— Begin —

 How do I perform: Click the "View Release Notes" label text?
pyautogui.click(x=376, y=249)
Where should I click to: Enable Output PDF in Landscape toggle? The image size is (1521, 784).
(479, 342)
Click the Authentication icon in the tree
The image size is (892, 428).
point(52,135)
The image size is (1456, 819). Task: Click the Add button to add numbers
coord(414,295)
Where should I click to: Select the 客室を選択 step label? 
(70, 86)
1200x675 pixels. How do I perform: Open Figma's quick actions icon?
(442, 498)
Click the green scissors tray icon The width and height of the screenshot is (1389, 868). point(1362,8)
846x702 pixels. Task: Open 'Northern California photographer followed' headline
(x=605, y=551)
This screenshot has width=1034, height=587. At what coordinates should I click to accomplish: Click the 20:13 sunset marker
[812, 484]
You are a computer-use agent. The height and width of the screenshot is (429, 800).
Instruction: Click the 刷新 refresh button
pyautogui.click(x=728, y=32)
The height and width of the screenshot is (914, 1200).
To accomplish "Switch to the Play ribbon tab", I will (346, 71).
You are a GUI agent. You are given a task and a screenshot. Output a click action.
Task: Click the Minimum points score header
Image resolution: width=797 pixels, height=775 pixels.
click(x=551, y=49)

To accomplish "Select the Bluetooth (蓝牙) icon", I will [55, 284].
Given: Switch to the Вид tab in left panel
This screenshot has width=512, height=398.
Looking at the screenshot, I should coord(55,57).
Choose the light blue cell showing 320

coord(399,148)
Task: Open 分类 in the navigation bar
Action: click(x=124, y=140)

— End —

# [Aim]
Can you reproduce every line of the data above without changing a single character?

# [Reply to the task]
 How do I perform: Click the "View Release Notes" label text?
pyautogui.click(x=376, y=249)
Where should I click to: Enable Output PDF in Landscape toggle? The image size is (1521, 784).
(479, 342)
Click the Authentication icon in the tree
The image size is (892, 428).
point(52,135)
The image size is (1456, 819). Task: Click the Add button to add numbers
coord(414,295)
Where should I click to: Select the 客室を選択 step label? 
(70, 86)
1200x675 pixels. How do I perform: Open Figma's quick actions icon?
(442, 498)
Click the green scissors tray icon The width and height of the screenshot is (1389, 868). point(1362,8)
846x702 pixels. Task: Open 'Northern California photographer followed' headline
(x=605, y=551)
This screenshot has width=1034, height=587. At what coordinates should I click to accomplish: Click the 20:13 sunset marker
[812, 484]
You are a computer-use agent. The height and width of the screenshot is (429, 800).
Instruction: Click the 刷新 refresh button
pyautogui.click(x=728, y=32)
The height and width of the screenshot is (914, 1200).
To accomplish "Switch to the Play ribbon tab", I will (346, 71).
You are a GUI agent. You are given a task and a screenshot. Output a click action.
Task: Click the Minimum points score header
Image resolution: width=797 pixels, height=775 pixels.
click(x=551, y=49)

To accomplish "Select the Bluetooth (蓝牙) icon", I will [55, 284].
Given: Switch to the Вид tab in left panel
This screenshot has width=512, height=398.
Looking at the screenshot, I should coord(55,57).
Choose the light blue cell showing 320

coord(399,148)
Task: Open 分类 in the navigation bar
Action: click(x=124, y=140)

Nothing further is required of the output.